Citation
(...) L’extrême cruauté est une aubaine pour les « assassins de la mémoire » qui abondent dans le sillage de tout crime d’État. C’est de ce type d’assassin qui animaient la revue Rwanda-Débats. Assassin propre sur lui, repu de bonne conscience. Car en amont de la négation du crime, il y a l’adhésion à l’idéologie qui l’a permis. Ce soutien ne concerne pas seulement des militaires et des politiques, mais aussi des religieux, des journalistes, des sociologues, des historiens et même de faux militants pour les droits de l’homme. Tous ces assassins n’ont tué personne. Ils ne tuent que la mémoire des victimes, ils n’assassinent que notre savoir. Mais, ce faisant ils assurent l’impunité, l’irresponsabilité et préparent les crimes de demain. Ils dessinent à l’horizon d’autres nuits rwandaises, d’autres holocaustes, d’autres transgressions acceptées.
(...) La pratique du mensonge a été incessante avant le génocide, pendant le génocide et après, à travers sa négation. Rwanda-Débat a joué son rôle en relayant ces mensonges et les diffusant en Suisse. Cette revue reprend de façon quasi exhaustive tous les thèmes, tous les aspects de cette désinformation. Jean-Pierre Chrétien en a donné quelques exemples (« Rwanda-Débat, une revue Hutu Power en Suisse »).
(...) Quand les rédacteurs de Rwanda-Débat parlent du « danger menaçant de privilégier les droits de l’homme - et de quel homme ! - au détriment des droits d’un peuple » (éditorial, numéro 0, avril-mai-juin 1993), on peut faire deux lectures : La première, c’est le mépris des droits de l’homme, des droits humains, comme si un peuple n’était pas un ensemble d’êtres humains. La seconde a travers la grille de lecture du Hutu Power, où l’exclamation méprisante : « de quel homme ! » renvoie au Tutsi, c’est à dire pour le Hutu Power des êtres infra-humains, des « cafards », et le peuple aux masses hutu dont les membres du Hutu Power seraient les bergers naturels. La protection des uns menacerait donc les autres. La conséquence logique est l’extermination des premiers. Cette conception Hutu Power apparaît dans le même numéro sous la plume d’Innocent Semuhire (page 10) qui dit : « Je terminerai par une proposition sur la contribution du peuple pour vaincre définitivement l’agresseur inkotanyi ». Le peuple est clairement identifié comme la composante extrémiste hutu et le « définitivement » est lourd de signification.

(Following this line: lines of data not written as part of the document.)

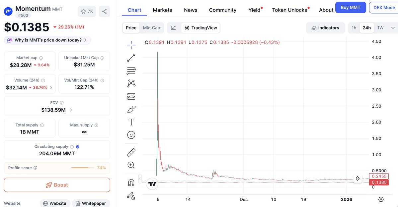Image resolution: width=398 pixels, height=207 pixels.
Task: Switch chart to Mkt Cap view
Action: click(151, 28)
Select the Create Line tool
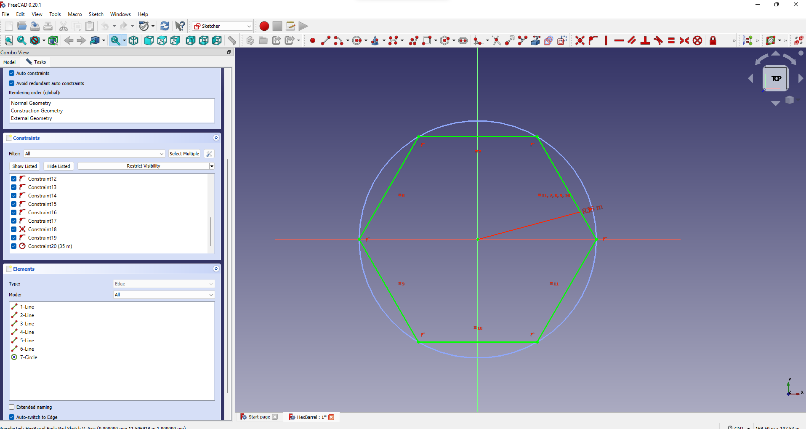This screenshot has height=429, width=806. (325, 40)
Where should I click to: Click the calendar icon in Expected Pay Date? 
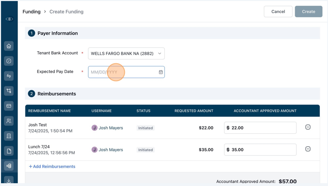click(x=161, y=72)
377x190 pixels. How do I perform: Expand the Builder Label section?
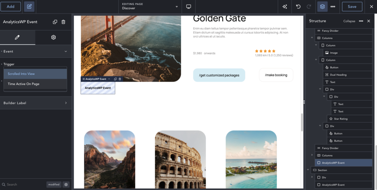coord(66,103)
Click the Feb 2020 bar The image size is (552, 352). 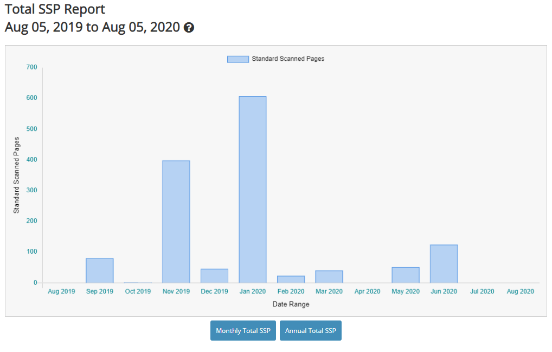pos(291,279)
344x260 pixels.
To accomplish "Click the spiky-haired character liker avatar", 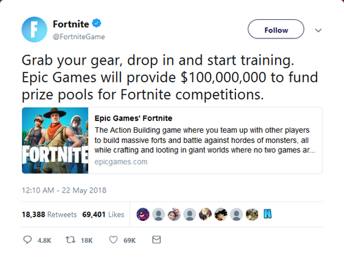I will [x=221, y=215].
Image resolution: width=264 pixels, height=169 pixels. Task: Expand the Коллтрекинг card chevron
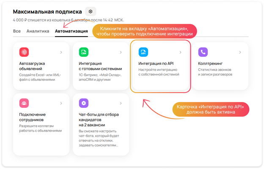pos(240,52)
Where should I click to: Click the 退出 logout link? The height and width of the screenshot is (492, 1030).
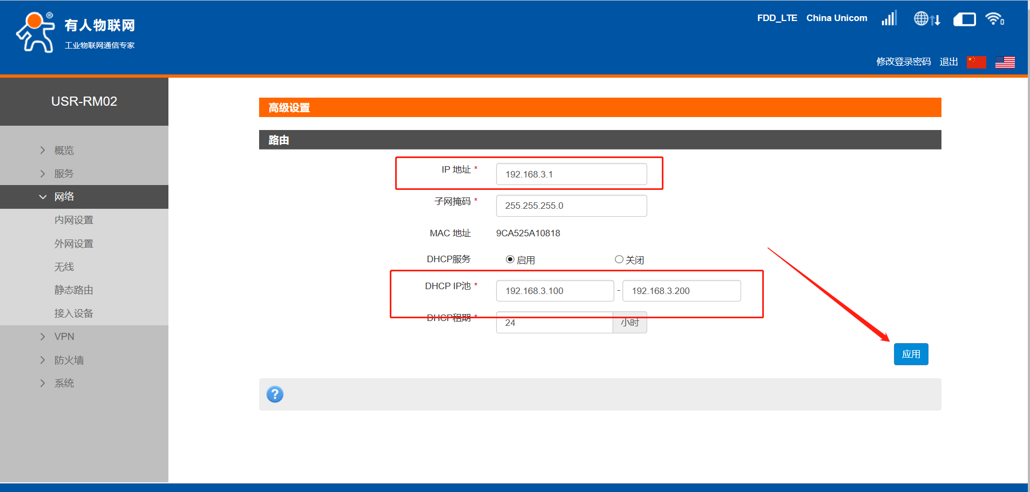point(948,62)
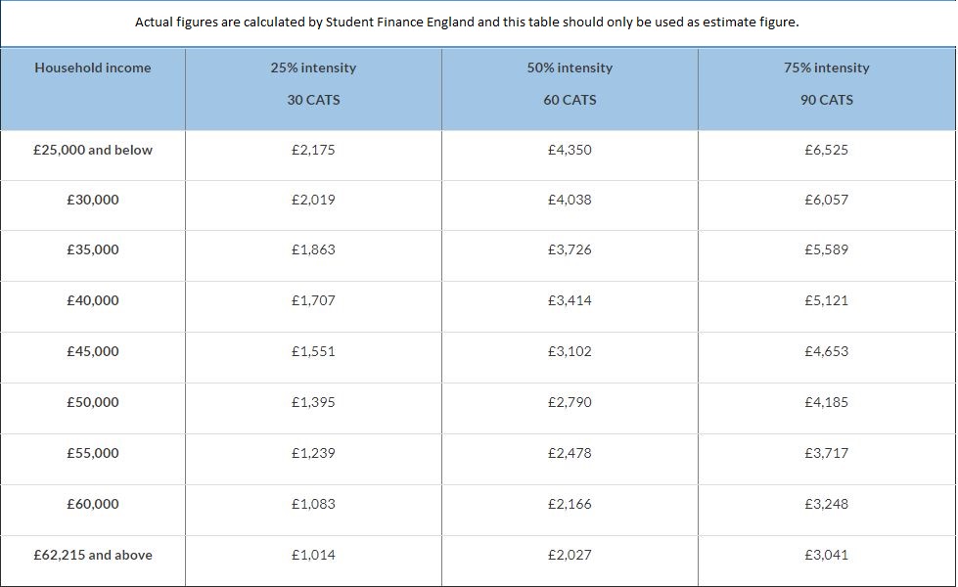Select the £62,215 and above row label

click(x=93, y=555)
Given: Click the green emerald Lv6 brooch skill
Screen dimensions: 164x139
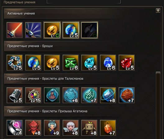Looking at the screenshot, I should [71, 63].
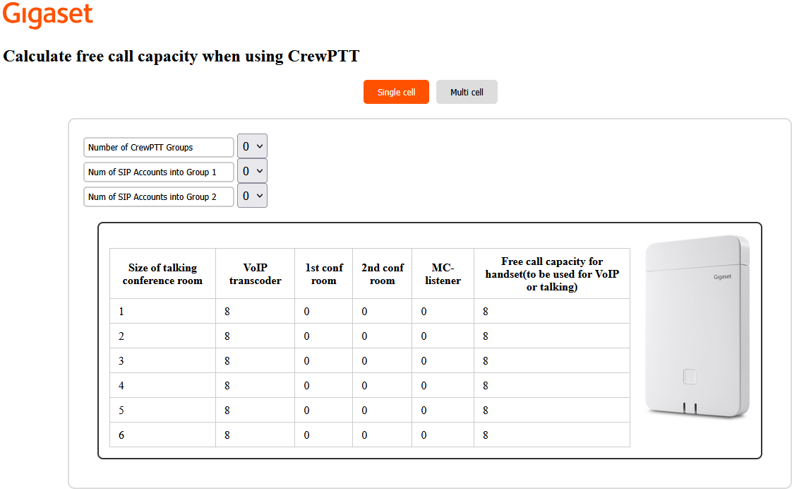Expand the SIP Accounts Group 1 dropdown
The height and width of the screenshot is (489, 792).
[x=252, y=171]
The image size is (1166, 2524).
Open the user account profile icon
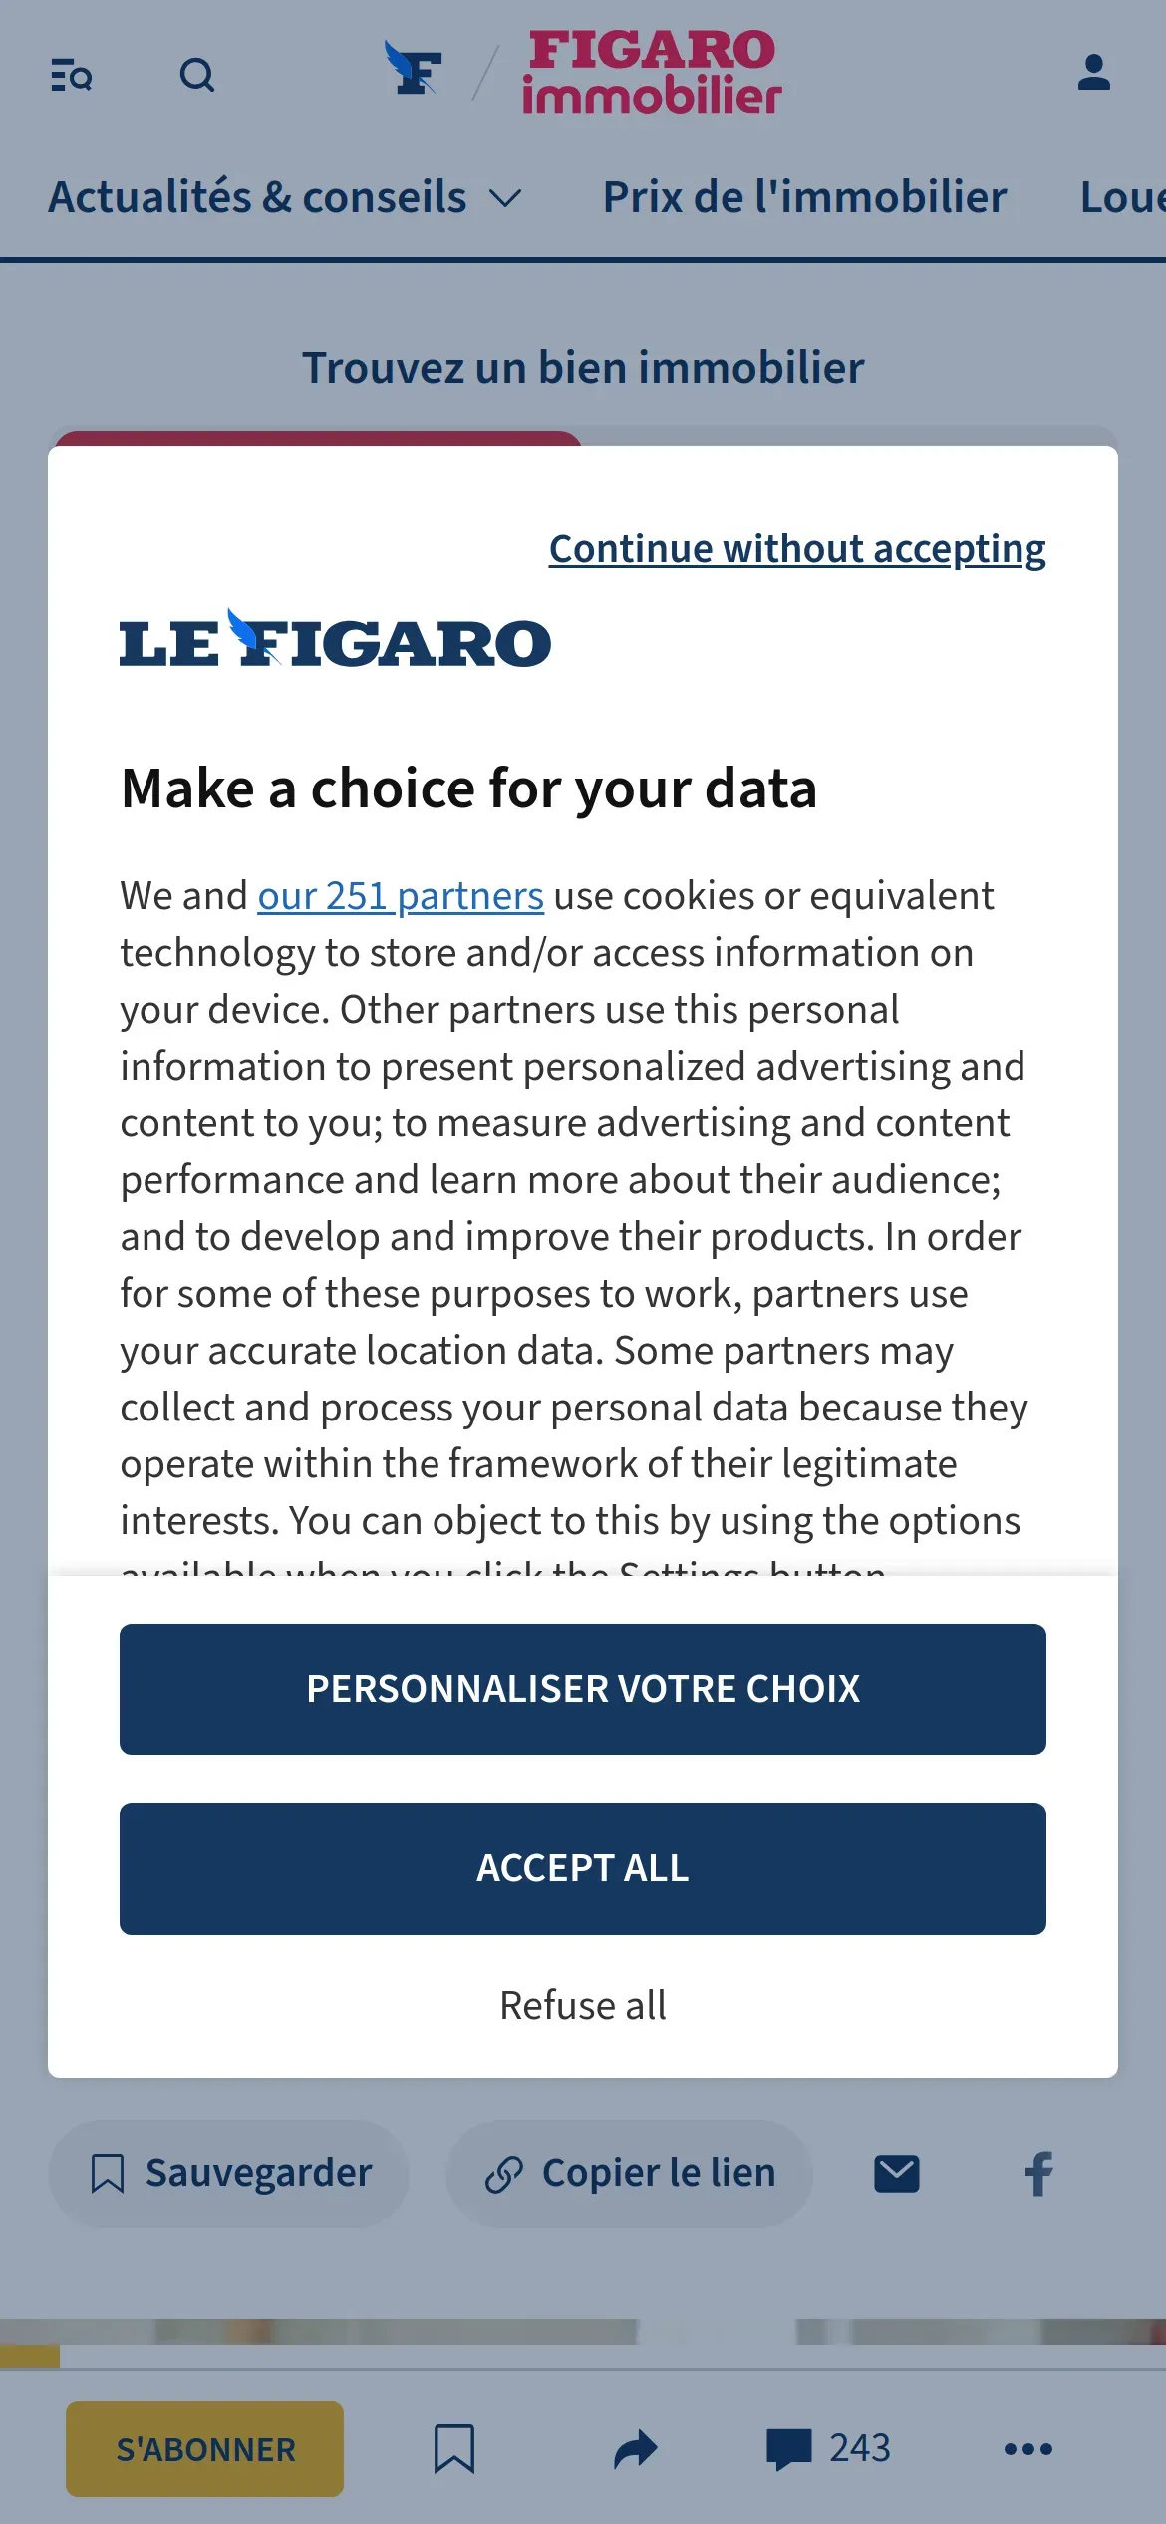tap(1093, 73)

Il y a constamment chez ces intellectuels un double langage, l’un neutre, honorable destiné aux occidentaux et l’autre centré sur le non-dit génocidaire, la complicité dans le crime. « Pendant trois semaines les conspirateurs tentent de cacher le génocide rural aux yeux du monde extérieur. Habiles manipulateurs de médias, les dirigeants du mouvement Hutu Power mettaient le carnage sur le compte de la guerre civile, semant la confusion chez les correspondants étrangers qui connaissaient mal la situation réelle » (Rapport de l’O.U.A., Un génocide évitable, 14.24.). Dans Rwanda-Débat le travail de ces « assassins aux beaux habits » est d’assurer la guerre médiatique en désinformant à leur niveau. (...)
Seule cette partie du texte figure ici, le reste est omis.